Saved entries

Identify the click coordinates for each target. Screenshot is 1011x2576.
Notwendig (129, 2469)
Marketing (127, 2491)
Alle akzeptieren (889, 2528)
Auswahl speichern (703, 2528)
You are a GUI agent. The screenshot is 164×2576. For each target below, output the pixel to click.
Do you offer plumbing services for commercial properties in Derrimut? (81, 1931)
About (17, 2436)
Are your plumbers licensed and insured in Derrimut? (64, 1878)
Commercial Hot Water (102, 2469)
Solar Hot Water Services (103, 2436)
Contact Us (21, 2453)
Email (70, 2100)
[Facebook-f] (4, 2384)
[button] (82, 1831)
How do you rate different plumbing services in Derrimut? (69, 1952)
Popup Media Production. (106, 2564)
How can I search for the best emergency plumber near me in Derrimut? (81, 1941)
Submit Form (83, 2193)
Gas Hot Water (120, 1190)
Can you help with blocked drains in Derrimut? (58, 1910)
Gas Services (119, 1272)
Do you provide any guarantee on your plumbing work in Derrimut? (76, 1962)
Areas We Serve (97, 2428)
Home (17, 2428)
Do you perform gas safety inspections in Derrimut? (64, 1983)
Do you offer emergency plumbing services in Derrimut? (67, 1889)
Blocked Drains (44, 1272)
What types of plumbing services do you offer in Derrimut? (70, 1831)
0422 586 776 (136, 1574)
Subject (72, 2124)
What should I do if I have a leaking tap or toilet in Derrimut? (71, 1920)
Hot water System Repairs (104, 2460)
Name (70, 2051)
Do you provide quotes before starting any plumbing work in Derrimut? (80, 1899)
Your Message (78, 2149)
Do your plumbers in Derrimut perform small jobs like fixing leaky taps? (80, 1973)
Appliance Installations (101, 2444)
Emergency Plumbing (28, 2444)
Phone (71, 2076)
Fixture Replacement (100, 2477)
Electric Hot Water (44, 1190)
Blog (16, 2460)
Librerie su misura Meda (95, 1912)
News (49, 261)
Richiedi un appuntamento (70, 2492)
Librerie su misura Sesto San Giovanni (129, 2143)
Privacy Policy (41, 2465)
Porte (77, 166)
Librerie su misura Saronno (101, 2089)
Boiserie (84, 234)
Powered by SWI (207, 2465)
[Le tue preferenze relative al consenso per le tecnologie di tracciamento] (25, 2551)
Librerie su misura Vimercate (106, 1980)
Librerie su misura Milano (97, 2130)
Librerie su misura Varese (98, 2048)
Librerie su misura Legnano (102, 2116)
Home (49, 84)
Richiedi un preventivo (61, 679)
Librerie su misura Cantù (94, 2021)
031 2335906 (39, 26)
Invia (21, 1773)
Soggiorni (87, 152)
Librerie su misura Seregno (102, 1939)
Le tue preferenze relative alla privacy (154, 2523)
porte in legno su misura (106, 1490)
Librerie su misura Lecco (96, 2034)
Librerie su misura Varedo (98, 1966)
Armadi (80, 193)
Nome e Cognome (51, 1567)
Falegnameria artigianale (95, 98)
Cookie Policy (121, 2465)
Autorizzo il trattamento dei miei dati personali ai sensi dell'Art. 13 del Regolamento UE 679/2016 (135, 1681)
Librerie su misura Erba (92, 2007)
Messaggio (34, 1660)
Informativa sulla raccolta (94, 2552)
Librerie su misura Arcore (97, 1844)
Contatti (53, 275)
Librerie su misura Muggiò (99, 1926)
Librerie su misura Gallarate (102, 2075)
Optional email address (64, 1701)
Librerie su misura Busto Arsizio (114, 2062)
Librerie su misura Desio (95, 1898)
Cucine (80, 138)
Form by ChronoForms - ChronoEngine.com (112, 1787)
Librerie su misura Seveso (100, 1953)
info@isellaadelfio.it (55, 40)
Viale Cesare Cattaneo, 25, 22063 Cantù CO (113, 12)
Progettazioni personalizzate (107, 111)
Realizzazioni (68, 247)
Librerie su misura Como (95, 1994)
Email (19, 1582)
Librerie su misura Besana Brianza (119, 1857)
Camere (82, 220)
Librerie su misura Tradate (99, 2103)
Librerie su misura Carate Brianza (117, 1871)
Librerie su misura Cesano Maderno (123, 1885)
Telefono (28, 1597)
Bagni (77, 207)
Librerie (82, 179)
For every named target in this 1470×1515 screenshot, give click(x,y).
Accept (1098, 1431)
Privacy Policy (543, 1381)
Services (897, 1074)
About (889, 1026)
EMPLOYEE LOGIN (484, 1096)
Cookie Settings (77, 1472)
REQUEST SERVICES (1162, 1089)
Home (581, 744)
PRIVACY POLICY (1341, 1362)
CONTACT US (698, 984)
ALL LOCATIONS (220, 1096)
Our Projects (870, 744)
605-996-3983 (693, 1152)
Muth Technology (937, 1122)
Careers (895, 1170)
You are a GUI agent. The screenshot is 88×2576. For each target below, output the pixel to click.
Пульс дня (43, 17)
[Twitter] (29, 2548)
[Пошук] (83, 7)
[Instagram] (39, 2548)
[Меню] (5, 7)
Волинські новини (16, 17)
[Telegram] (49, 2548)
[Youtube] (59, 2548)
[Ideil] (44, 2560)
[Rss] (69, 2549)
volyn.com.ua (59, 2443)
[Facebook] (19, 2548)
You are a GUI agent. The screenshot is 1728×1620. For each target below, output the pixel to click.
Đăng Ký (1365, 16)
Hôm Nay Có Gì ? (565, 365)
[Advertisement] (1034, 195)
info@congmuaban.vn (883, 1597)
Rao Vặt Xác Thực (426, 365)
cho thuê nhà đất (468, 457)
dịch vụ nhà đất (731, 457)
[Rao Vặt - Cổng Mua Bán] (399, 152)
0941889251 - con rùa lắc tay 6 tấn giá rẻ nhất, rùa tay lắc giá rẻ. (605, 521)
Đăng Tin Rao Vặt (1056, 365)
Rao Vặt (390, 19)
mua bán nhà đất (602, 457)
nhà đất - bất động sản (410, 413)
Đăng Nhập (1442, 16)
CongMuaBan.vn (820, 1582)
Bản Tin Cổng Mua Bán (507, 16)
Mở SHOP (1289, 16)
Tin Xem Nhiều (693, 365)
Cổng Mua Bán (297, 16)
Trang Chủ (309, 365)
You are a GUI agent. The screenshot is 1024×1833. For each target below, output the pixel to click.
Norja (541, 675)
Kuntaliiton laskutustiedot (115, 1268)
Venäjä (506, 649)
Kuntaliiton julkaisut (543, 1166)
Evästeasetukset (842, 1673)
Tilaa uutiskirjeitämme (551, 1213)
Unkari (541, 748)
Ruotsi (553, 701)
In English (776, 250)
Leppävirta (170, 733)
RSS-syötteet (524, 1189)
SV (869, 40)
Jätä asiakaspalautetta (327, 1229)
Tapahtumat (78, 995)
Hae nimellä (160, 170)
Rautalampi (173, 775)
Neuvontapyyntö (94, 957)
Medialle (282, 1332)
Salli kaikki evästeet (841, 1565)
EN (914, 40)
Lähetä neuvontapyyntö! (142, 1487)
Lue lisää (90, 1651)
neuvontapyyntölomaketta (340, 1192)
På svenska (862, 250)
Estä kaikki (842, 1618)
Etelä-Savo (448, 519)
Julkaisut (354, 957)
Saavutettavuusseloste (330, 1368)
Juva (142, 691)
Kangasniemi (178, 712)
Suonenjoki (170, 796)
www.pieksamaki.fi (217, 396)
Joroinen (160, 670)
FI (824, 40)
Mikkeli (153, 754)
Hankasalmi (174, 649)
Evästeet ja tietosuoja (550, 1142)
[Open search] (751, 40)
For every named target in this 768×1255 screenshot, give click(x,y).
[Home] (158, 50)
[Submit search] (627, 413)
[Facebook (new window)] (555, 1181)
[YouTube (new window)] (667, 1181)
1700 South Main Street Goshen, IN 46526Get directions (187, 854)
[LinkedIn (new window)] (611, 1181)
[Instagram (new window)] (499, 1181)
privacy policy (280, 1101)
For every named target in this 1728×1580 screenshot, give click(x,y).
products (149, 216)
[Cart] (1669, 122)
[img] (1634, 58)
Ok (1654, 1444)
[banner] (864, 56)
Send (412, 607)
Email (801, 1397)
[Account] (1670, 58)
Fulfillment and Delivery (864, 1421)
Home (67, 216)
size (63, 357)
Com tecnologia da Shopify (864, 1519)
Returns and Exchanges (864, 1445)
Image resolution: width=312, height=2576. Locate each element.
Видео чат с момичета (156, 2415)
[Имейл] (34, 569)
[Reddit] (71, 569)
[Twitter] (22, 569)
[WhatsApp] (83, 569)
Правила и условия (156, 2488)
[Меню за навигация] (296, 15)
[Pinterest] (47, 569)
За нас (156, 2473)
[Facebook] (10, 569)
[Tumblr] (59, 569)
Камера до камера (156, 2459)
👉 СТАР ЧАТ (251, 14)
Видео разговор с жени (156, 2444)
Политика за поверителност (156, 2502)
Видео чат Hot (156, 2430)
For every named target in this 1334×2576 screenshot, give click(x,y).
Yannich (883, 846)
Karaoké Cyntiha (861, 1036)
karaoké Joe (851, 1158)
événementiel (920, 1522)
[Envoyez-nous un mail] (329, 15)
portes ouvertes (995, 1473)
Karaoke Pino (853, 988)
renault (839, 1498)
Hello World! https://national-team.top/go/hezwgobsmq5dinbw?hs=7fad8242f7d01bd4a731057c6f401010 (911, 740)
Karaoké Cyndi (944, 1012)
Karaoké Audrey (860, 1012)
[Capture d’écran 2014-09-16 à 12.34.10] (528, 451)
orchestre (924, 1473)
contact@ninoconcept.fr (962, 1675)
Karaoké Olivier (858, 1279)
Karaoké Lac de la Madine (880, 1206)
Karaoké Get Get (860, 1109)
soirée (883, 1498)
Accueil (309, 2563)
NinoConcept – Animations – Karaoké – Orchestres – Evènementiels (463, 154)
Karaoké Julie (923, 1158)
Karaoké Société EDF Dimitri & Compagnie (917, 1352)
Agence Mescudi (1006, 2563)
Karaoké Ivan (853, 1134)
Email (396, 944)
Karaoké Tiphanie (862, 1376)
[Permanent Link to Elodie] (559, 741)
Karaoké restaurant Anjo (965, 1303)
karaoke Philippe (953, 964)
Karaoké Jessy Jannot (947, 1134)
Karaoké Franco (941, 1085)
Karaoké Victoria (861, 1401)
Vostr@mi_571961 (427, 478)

What you need to do
Search the data and copy each line containing "plumbers".

Exercise output
Are your plumbers licensed and insured in Derrimut? (64, 1878)
Do your plumbers in Derrimut perform small jobs like fixing leaky taps? (80, 1973)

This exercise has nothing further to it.